Is anyone can provide example how to create zip file from csv file using Python/Pandas package? Thank you
4 Answers
Use
df.to_csv('my_file.gz', compression='gzip')
From the docs:
compression : string, optional a string representing the compression to use in the output file, allowed values are ‘gzip’, ‘bz2’, ‘xz’, only used when the first argument is a filename
See discussion of support of zip files here.
1 Comment
In the to_csv() method of pandas, besides the compression type (gz, zip etc) you can specify the archive file name - just pass the dict with necessary params as the compression parameter:
compression_opts = dict(method='zip',
archive_name='out.csv')
df.to_csv('out.zip', compression=compression_opts)
In the example above, the first argument of the to_csv method defines the name of the [ZIP] archive file, the method key of the dict defines [ZIP] compression type and the archive_name key of the dict defines the name of the [CSV] file inside the archive file.
Result:
├─ out.zip
│ └─ out.csv
See details in to_csv() pandas docs
Comments
The Pandas to_csv compression has some security vulnerabilities where it leaves the absolute path of the file in the zip archive on Linux machine.
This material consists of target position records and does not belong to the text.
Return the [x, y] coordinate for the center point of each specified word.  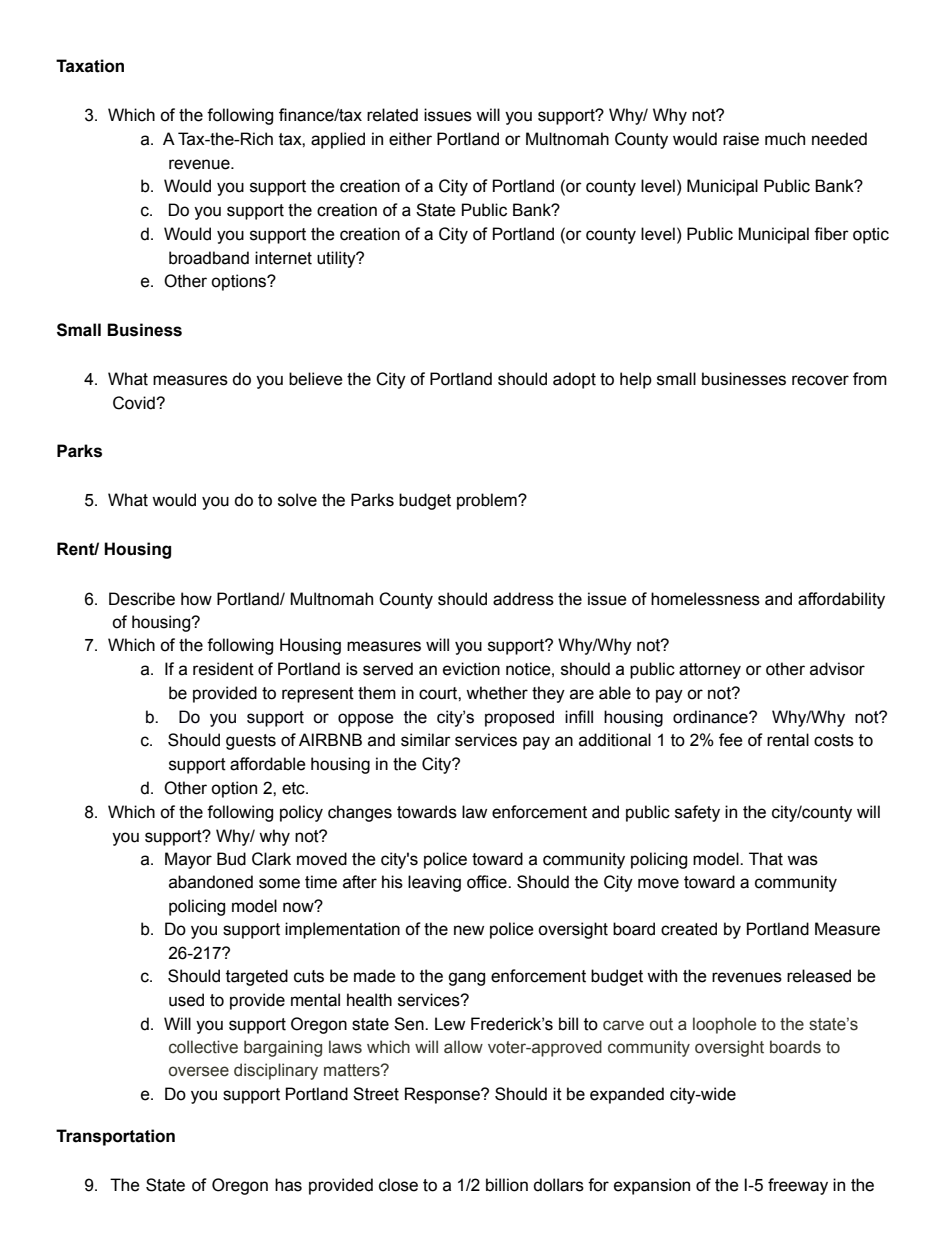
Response [443, 1095]
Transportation [115, 1137]
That [766, 859]
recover [820, 380]
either [410, 139]
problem [488, 501]
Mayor [188, 860]
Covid [135, 403]
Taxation [90, 66]
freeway [798, 1186]
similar [426, 740]
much [785, 139]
Not to mention one might want to save a file in the highest level of a zipped file. The following function addresses this issue by using zipfile. On top of that, it doesn't suffer from pickle protocol change (4 to 5).
from pathlib import Path
import zipfile
def save_compressed_df(df, dirPath, fileName):
"""Save a Pandas dataframe as a zipped .csv file.
Parameters
----------
df : pandas.core.frame.DataFrame
Input dataframe.
dirPath : str or pathlib.PosixPath
Parent directory of the zipped file.
fileName : str
File name without extension.
"""
dirPath = Path(dirPath)
path_zip = dirPath / f'{fileName}.csv.zip'
txt = df.to_csv(index=False)
with zipfile.ZipFile(path_zip, 'w', zipfile.ZIP_DEFLATED) as zf:
zf.writestr(f'{fileName}.csv', txt)
1 Comment
compression argument accepts a dictionary which can specifiy the archive_name inside the zip archive. This works only for zip archives though, for gzip you have to use df.to_csv("/tmp/df.csv.gz", compression="gzip").